### [Task details]
After locating the line that contains "Given: Open the 1W interval selector", restate it and each later line word for word through the end of the records.

### [Stored records]
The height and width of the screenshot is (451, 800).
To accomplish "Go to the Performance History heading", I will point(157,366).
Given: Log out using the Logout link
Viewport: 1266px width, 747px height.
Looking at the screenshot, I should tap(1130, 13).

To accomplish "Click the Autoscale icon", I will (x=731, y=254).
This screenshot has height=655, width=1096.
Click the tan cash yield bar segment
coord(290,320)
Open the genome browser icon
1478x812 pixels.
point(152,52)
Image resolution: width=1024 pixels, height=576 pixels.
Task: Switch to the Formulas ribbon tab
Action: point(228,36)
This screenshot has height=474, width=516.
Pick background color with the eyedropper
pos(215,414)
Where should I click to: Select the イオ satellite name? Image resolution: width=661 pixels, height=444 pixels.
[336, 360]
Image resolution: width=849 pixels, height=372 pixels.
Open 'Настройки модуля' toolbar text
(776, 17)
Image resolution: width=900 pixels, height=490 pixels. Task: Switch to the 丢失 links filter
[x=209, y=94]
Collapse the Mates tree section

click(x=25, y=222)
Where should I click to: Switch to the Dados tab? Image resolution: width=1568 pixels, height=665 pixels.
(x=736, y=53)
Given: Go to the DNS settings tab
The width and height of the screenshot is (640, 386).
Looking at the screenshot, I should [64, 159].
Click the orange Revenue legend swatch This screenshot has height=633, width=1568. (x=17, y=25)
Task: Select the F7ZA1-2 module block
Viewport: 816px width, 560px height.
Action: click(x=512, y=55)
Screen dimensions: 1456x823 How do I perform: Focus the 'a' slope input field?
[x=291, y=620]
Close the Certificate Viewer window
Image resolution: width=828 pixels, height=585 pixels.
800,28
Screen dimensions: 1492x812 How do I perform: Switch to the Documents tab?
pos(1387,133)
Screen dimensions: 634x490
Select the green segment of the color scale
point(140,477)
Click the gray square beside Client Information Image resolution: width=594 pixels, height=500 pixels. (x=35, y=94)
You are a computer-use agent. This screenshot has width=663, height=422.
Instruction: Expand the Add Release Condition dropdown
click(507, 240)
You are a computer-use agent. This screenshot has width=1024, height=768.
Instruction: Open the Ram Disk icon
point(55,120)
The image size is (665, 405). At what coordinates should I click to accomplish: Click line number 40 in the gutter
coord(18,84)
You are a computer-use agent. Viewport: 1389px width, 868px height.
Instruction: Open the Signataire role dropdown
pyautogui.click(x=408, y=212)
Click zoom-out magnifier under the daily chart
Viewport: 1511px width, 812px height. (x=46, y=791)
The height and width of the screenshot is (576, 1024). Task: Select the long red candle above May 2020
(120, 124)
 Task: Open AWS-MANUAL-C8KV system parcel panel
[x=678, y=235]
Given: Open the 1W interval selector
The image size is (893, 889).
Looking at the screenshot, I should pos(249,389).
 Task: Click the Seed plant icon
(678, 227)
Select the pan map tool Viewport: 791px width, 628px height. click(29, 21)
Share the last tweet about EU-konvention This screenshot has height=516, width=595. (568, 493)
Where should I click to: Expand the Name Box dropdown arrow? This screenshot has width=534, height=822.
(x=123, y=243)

### [Exercise response]
Given: Open the 1W interval selector
The image size is (893, 889).
Looking at the screenshot, I should pos(249,389).
 Task: Click the Seed plant icon
(678, 227)
Select the pan map tool Viewport: 791px width, 628px height. click(29, 21)
Share the last tweet about EU-konvention This screenshot has height=516, width=595. (568, 493)
Where should I click to: Expand the Name Box dropdown arrow? This screenshot has width=534, height=822.
(x=123, y=243)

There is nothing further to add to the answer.